■ REQUIRED TASKS:
(A) Copy the passage of the seminar text on staying Christian in seminary between "Season of Waiting?" and "somewhere out there.", inclusive.
(B) In the seminar text on staying Christian in seminary, who was the little book written for?
(C) Please resume the seminar text on staying Christian in seminary after its last sentence.

■ EXCERPT PROVIDED:
How to Stay Christian in Seminary—And Any Season of Waiting

Desiring God 2014 Conference for Pastors

The Pastor, the Vine, and the Branches: The Remarkable Reality of Union with Christ

Part 1: Forward-Looking Intentionality (Jonathan Parnell)

The title of this seminar is “How to Stay Christian in Seminary—Or Any Season of Waiting.” And we really mean that last part.

What David and I are going to talk about is inspired by the little book that we wrote for men doing ministry training in confessional seminaries, but the underlying theme of the book — and today’s topic —is one that we think is relevant for anyone in a season of waiting.

Season of Waiting?

“Season of waiting” — now what do I mean by that?

You might call it season of waiting, or mode of anticipation, or vocational pilgrimage. What we mean is that right now you are living in a situation that you don’t plan to stay in.

Maybe it is because you are working at a job that is not your lifelong career. Maybe you are in ministry now but sense a call or see opportunity to move to another ministry. Or maybe you are a student preparing for a future role somewhere out there.

Basically, consider yourself in a season of waiting if what you are doing now, where you are living now, is not where you hope to be in five years.

We Want to Talk to You

So if you are somewhere in this place, you are who we want to talk to.

And what we want to do is hold up two important, let’s call them, postures of the heart.

■ PROVIDED DATA:
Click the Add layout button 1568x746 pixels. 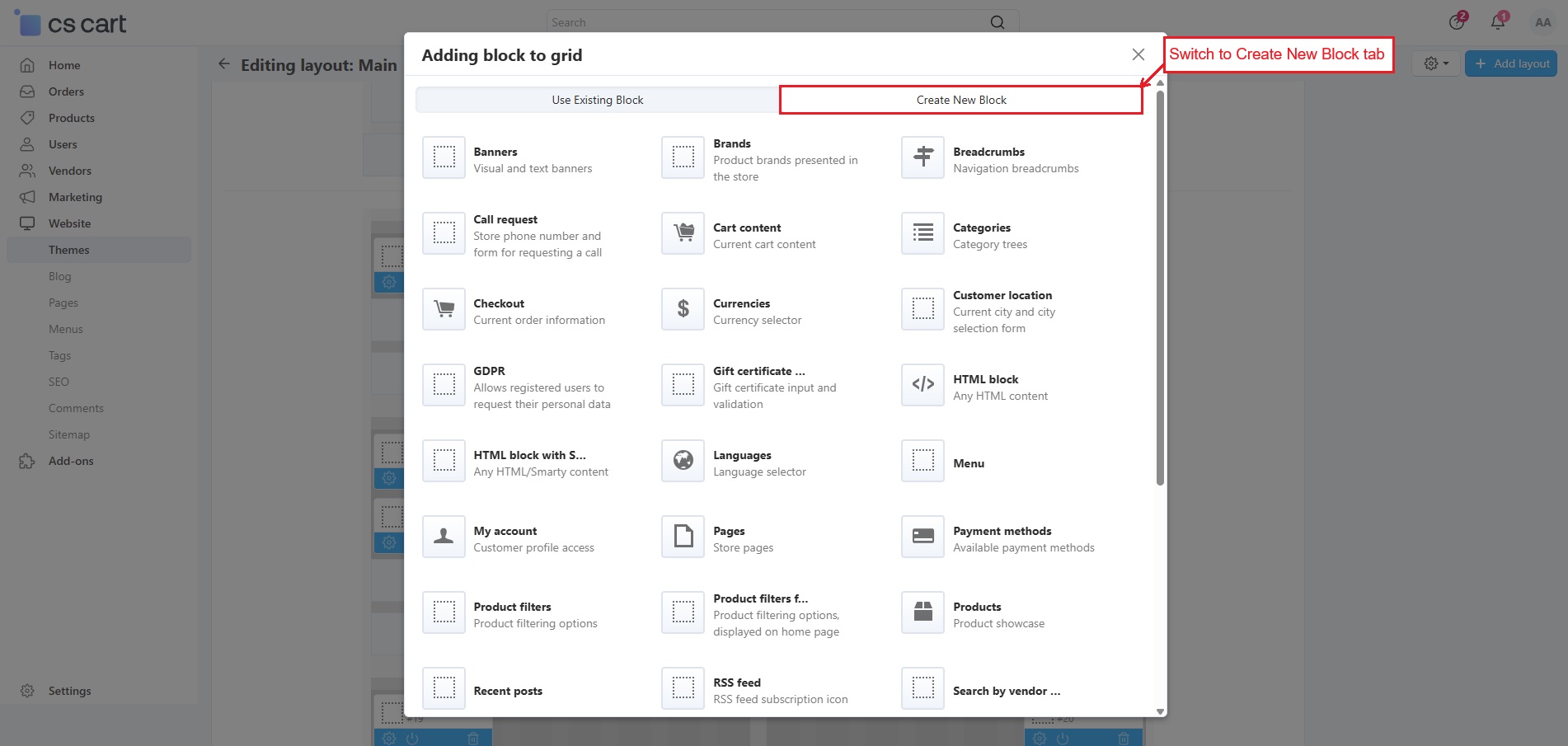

■ TASK ANSWERS:
(A)
Season of Waiting?

“Season of waiting” — now what do I mean by that?

You might call it season of waiting, or mode of anticipation, or vocational pilgrimage. What we mean is that right now you are living in a situation that you don’t plan to stay in.

Maybe it is because you are working at a job that is not your lifelong career. Maybe you are in ministry now but sense a call or see opportunity to move to another ministry. Or maybe you are a student preparing for a future role somewhere out there.

(B) Men doing ministry training in confessional seminaries.

(C)
We want to talk to you about, first, forward-thinking intentionality, and then secondly, everyday simplicity. Remember these phrases — these ways of thinking, of seeing things, of posturing our hearts.

1) Forward-thinking intentionality; and 2) everyday simplicity.

Our plan is to take 10–15 minutes on each one. I’ll take forward-thinking intentionality and David will take everyday simplicity and we’re hoping to leave time for questions at the end.

So let’s start with forward-thinking intentionality.

Forward-Thinking Intentionality

Simply put, this is what I mean: if you are at a place now where you don’t hope be in five years, a forward-thinking intentionality is you looking ahead to the place where you hope to be and then asking the question, “What means might God use to bring me there?”

It may sound more complicated than it is. An example would be — and many of us share this experience — seminary. Most men come to seminary after first sensing a call into vocational ministry. That calling is where they hope to be, and then the theological training is a means of them getting there. It could be other things as well. The idea is that we are looking ahead and then we are prayerfully intentional about how we might get there. [Check on the tracking]

The Hard Part

Now that is all well and good. We look ahead, see where we want to be, and ask questions about how to get there. The hard part is how we actually do that.

The place I want to go for our example is Psalm 143. Let’s look at this psalm, then I’ll draw out some practical homework, and then Mathis will take it away.

Understanding Psalm 143

Psalm 143 is a beautiful model of what it means to depend on God. David finds himself in a rocky situation. Verse 3 tells us, “The enemy has pursued my soul; he has crushed my life to the ground; he has made me sit in darkness like those long dead”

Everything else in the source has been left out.